While the @Home broadband service is currently available for use only with personal computers as the access device, given the cable TV coaxial cables that reach into @Home households, we expect set top boxes to become an important source of subscribers to the service. The company confirms that a set top box version of the service is in development, slated for deployment in late 1999. The primary competitor for @Home in the set top box realm would be WebTV, which says it has 700,000 subscribers.

Monthly charges for @Home service are typically $39.95 to $44.95, depending on the local cable provider. @Home Networks gets 35 percent of those fees, with the reminder retained by the cable provider.

Internet Content Provider
Unlike most Internet service providers, @Home not only provides Internet access, but also Internet content. To enable this, the @Home service requires installation of a customized version of Internet Explorer or Netscape Navigator web browsers, which makes @Home's content appear to be seamlessly integrated with the rest of the World Wide Web. Some of the @Home content, such as CNN video clips, Associated Press news, and Bloomberg financial updates, are available elsewhere on the Web, but on @Home, they are repackaged and reformatted for broadband access and easy navigation. Other content is generated by @Home's own staff of reporters and editors.

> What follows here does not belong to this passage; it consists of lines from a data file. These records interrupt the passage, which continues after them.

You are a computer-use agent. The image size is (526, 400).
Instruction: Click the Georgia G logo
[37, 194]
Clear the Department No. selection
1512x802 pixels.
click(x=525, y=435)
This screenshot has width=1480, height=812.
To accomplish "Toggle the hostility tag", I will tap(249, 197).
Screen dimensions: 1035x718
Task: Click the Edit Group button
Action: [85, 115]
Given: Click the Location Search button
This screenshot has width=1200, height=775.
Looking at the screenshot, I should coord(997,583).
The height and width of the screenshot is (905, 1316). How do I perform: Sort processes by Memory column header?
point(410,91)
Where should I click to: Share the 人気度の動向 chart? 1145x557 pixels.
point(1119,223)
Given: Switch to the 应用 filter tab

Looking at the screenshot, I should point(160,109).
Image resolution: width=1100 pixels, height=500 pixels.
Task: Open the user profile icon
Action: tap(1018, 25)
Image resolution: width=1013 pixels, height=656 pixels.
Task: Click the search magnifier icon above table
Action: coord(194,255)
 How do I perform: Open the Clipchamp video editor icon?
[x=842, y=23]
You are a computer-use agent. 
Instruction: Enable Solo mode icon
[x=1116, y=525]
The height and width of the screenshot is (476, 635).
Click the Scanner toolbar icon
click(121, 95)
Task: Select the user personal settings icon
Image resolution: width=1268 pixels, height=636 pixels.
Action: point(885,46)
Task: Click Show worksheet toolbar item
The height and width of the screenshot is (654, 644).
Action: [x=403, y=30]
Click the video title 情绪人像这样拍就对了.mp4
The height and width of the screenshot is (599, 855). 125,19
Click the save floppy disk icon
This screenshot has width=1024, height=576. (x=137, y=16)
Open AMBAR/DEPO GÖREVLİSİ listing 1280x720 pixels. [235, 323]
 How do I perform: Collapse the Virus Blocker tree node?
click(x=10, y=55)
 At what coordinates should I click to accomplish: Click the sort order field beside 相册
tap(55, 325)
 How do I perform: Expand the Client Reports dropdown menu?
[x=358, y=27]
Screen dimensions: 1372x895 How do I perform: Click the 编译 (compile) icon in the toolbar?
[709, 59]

In January 1999, @Home Networks acquired Excite Inc., the creators of www.excite.com web portal site that the company draws over 17 million unique viewers per month (to see related Press Release, click here.) The Excite acquisition, valued at $6.7 billion, resoundingly shows @Home's intentions to delve deeper into content, not just access.

Making Pictures
One existing homegrown content feature of @Home is called Making Pictures, a site dedicated to the topic of photography in its many incarnations: film, digital, amateur, professional, etc. The Making Pictures, site was jointly developed by @Home and Intel. It includes instructional tips, galleries of amateur and professional images, and product buying guides (see photo below). A recently-announced new feature will allow users to directly search half-a-million pictures from the Corbis online archive, then order photo prints, cards and gift items with the images.

The Making Pictures photo super-site is the brainchild of @Home's Evan Nisselson, Manager of Content Development for the site. Nisselson is retro-futuristic type, who, despite running one of the most technically advanced web sites devoted to imaging, still shoots 35mm black and white film with a 1960's vintage Nikon F, an all-mechanical, all-manual SLR. Nisselson told Lyra that the goals of Making Pictures are to promote sharing of images online, to facilitate integration of imaging technologies, and to provide an education al environment in which users can find answers to all their photo and imaging questions.

Making Pictures is an excellent example of how the Internet can effectively serve educational and information purposes for users, while simultaneously providing qualified and interested "eyeballs" and page hits to Internet advertisers. Given the recent announcements of forthcoming digital photography portal sites for the Web, such as Photohighway.com, PhotoIsland.com, and PictureBay.com, the concept of a photography-oriented web site is not unique. What is unique about the Making Pictures site, however, is that every single user has broadband access. That makes possible a richer level of content, including streaming video for instructional segments and interviews with famous photographers, not to mention the ability to rapidly view, download, and upload digital image files. It's akin to an interactive TV channel devoted to photography-on demand.

Nisselson told us that Making Pictures currently generates about 20,000 page hits per week, which is not overwhelming, but it is significant considering that availability of @Home is geographically limited to 68 cities at present. Despite this limited availability, which is rapidly expanding as we speak, households that subscribe to @Home, and especially those that regularly view Making Pictures, must be considered among the best candidates for digital imaging products and services. The eyeballs that Making Pictures delivers are golden, and their numbers are bound to grow dramatically.